Before the mid-60s, there were very low levels of drug use. The drug epidemic hit during the Vietnam era, and became symbolic against the government and norms changed dramatically. It has taken us a while to kind of move back from that. One thing we see is that if the dangers of a drug came to be seen as quite consequential, use of the drug drops down. With cocaine, for example, there was a 75 percent decline in two years after the peak use in 1986. Hearing that a drug is more dangerous, such as LSD, and later cocaine and, until recently, ecstasy, can have a deterrent value.

NPH: Ecstasy is showing an uptick. Why is that?

Lloyd Johnston: We have a concept called generational forgetting. As a new generation comes of age, they weren’t old enough to have learned from the experiences of teens that preceded them. They don’t know not to use, but have the curiosity to try. It’s a lag and might take eight to ten years. Ecstasy use was high in 2001 and it dropped when kids came to see it as dangerous. We’re seeing the beginning of a relapse. This has happened with heroin, LSD and cocaine, where you get this generational lag and the next generation of kids coming into adolescence simply doesn’t know the lessons.

NPH: What can you do to intersect that generational forgetfulness?

Lloyd Johnston: I wish I had an easy answer for that. Most persuasive is what they see on television, that these events were real and there were real people dying. I think it’s much harder to convey that information convincingly in a classroom setting. Media efforts could include that but they haven’t really and it’s best to have them be drug-specific.

One problem is that Congressional funding for anti-drug campaigns have been cut quite dramatically so there is much less of an effort. The focus of one campaign was marijuana and they were fighting an uphill battle; the evaluation now finds it did make a difference.

NPH: Why does binge drinking continue to be an issue in this age group?

Lloyd Johnston: There are some parents who say “at least it’s not marijuana.” Among secondary school kids, binge drinking has declined, in part because of campaigns starting in the early 80s. There were several campaigns that played a major role including one by Mothers against Drunk Driving. After that there was a campaign to get designated drivers if you’ve been driving, which helped to raise awareness of the seriousness of drunkenness among kids and adults.

Another important effort was [legislation to] withhold some federal highway funds from states that did not move the legal drinking age up to 21.

NPH: Looking ahead, what kinds of things do you hope will happen that might make a difference?

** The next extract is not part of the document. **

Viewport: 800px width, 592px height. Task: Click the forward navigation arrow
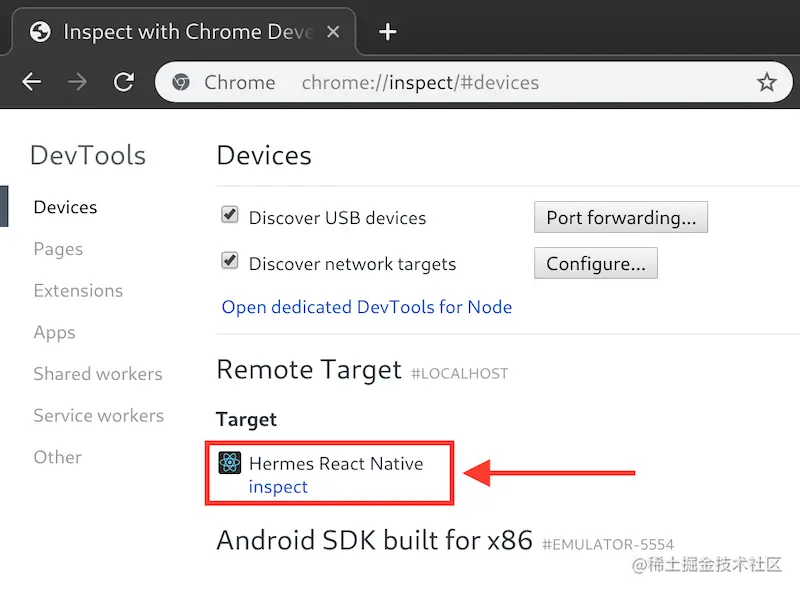tap(77, 82)
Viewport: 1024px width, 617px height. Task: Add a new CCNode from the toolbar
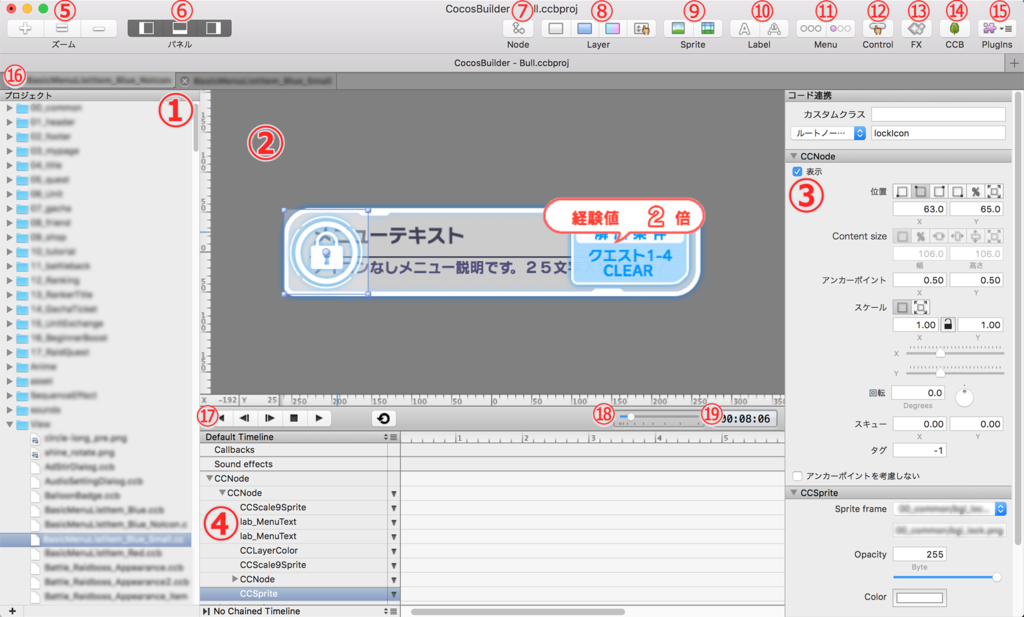point(517,27)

Lloyd Johnston: If young people come to see some of these drugs as more dangerous, that would bode well for their usage levels. There has been a leveling off of an important increase that had been occurring and that has been misuse of prescription drugs. It grew as much as it did because kids didn’t see them as dangerous, since the drugs are prescribed by doctors. The fact is they are still dangerous drugs and all have the potential to cause addiction and death. The word has gotten out and was helped by the Drug Enforcement Administration campaign this year to get people to return their [unwanted, unused prescription] drugs. The use of these drugs has at least leveled and there has been some decline—that’s good news.